OS VERSOS MILAGREIROS QUE VÊM DO SERIDÓ
Por Chumbo Pinheiro *
Nascer no
Rio Grande do Norte é ser po(e)tiguar. Nossos poetas vão se revelando e mostram
a grandeza de sua arte. Arrancam das raízes, do coração e da mente, do corpo e
da alma, de todo seu ser as palavras que transformam sentimentos e ações,
lembranças e fatos, chão, terra, casa e paisagem em poesia.
De fato,
como disse Antonio Cícero, recentemente, no Festival Literário de Natal, não se
deve pensar que tudo é poesia. Mas, ela pode estar em tudo. É a sensibilidade,
a criatividade do poeta que transforma um “efêmero fragmento da vida” em algo
poético. E para exemplificar ele cita o poema de Manoel Bandeira “Poema tirado
de uma notícia de jornal”. Nossos poetas
seguem essa premissa. Porém, nem todos se revelam, mas os que o fazem nada
ficam a dever aos grandes poetas da literatura brasileira.
Revelações
que nos devem projetar pelo Brasil afora. Ainda que estejamos presos em nosso
próprio chão, nossos autores têm talento para brilhar em todo território
nacional. É assim que nasce Milagreira
poesia de Iara Maria de Carvalho, trazendo a “Herança/ há um sentimento
indígena”. Iniciando com um verbo no presente ao mesmo tempo em que está
carregado de um passado histórico; “no torto passo que dou/no pouco tato que
tenho: vou sentindo oca/a raiz em que me lenho”. Esvaziada e preenchida na
firmeza de suas raízes, na lembrança de suas antigas moradas e vivências.
São fortes
os versos de Iara Carvalho. Mas são também feitos de uma delicada tessitura,
como um “zunir incandioso da água/se fartando numa caneca de ágata.”, no poema
“A mesa, a mesa”. Sonoridade e imagética.
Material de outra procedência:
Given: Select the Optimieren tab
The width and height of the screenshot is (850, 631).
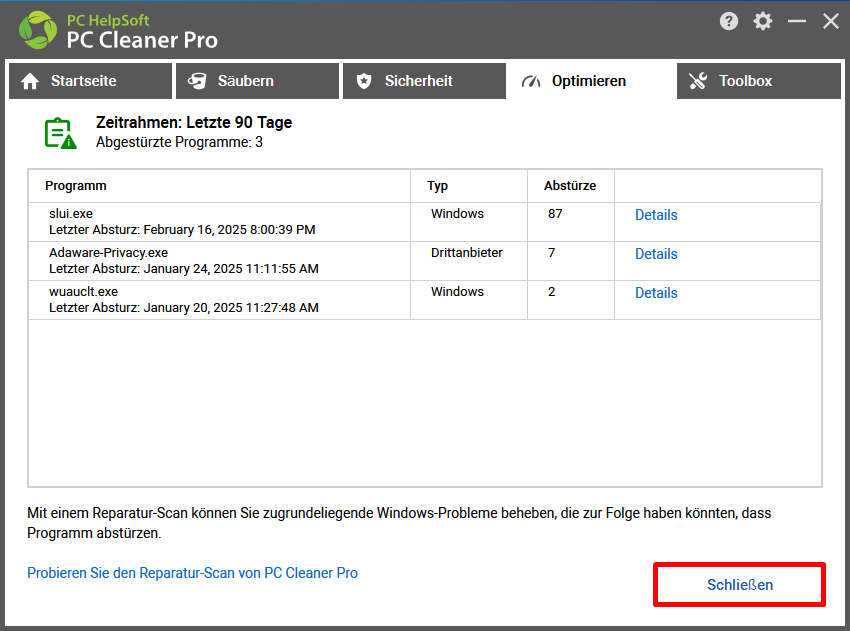Looking at the screenshot, I should tap(590, 81).
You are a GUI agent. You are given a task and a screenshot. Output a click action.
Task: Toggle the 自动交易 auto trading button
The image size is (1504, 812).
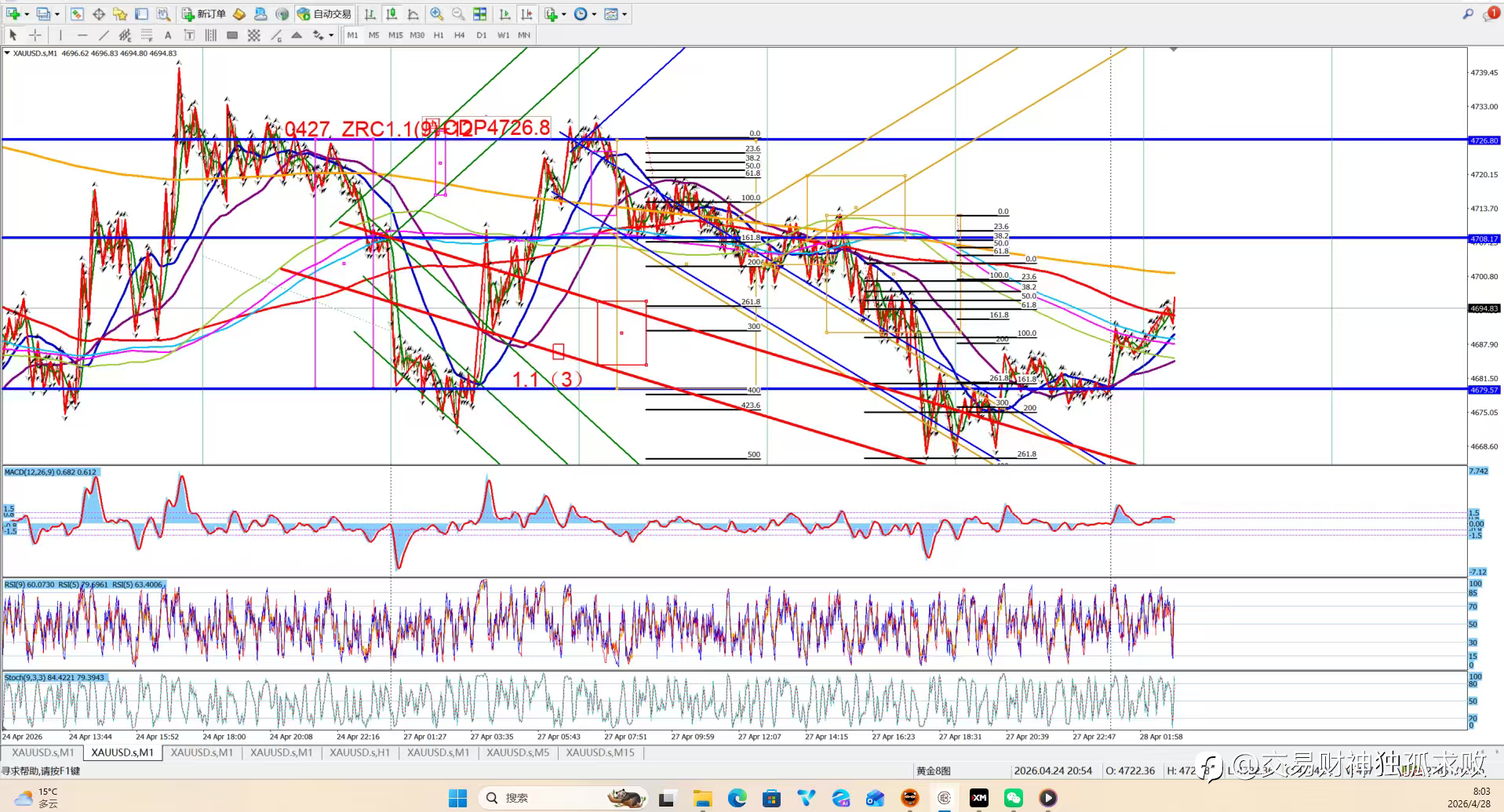pyautogui.click(x=325, y=14)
Os milagres poéticos da autora surgem do
cotidiano, da realidade construída com as memórias e o presente em suas
relações com meio ambiente, nas cercas e currais, nos lírios e nos ruminantes,
nas estrelas e na lua; nos objetos da casa: na máquina de costura, na jarra, na
louça; e “O milagre acontecido no meu nascer/pendurou estrelas/nas tristezas de
seus dias” como no poema: “Na Janela”, da qual em um momento qualquer nos
deparamos a refletir sobre a vida.
A poesia da
seridoense de Currais Novos registra e resgata a história e a infância com a
riqueza de suas lembranças e experiências, que vão transbordando em amor as
suas raízes e os frutos que brotam do seu ventre, nos conduzindo através da
força da sua sensibilidade por “um sol a pino pendurado no pescoço”, onde
“Milagreira/ deito minha beleza/num rio sem nome/”, nos levando a descobrir a
cada página, a cada novo verso a beleza das palavras transformando-se e
enchendo nossos olhos com sua bela poesia.
*Chumbo Pinheiro é ensaísta. Bacharel em História pela UFRN, cursa Ciências Sociais na mesma Universidade. Autor de Alguns Livros Potiguares (ensaios) e outros trabalhos. Escreve semanalmente para o blog.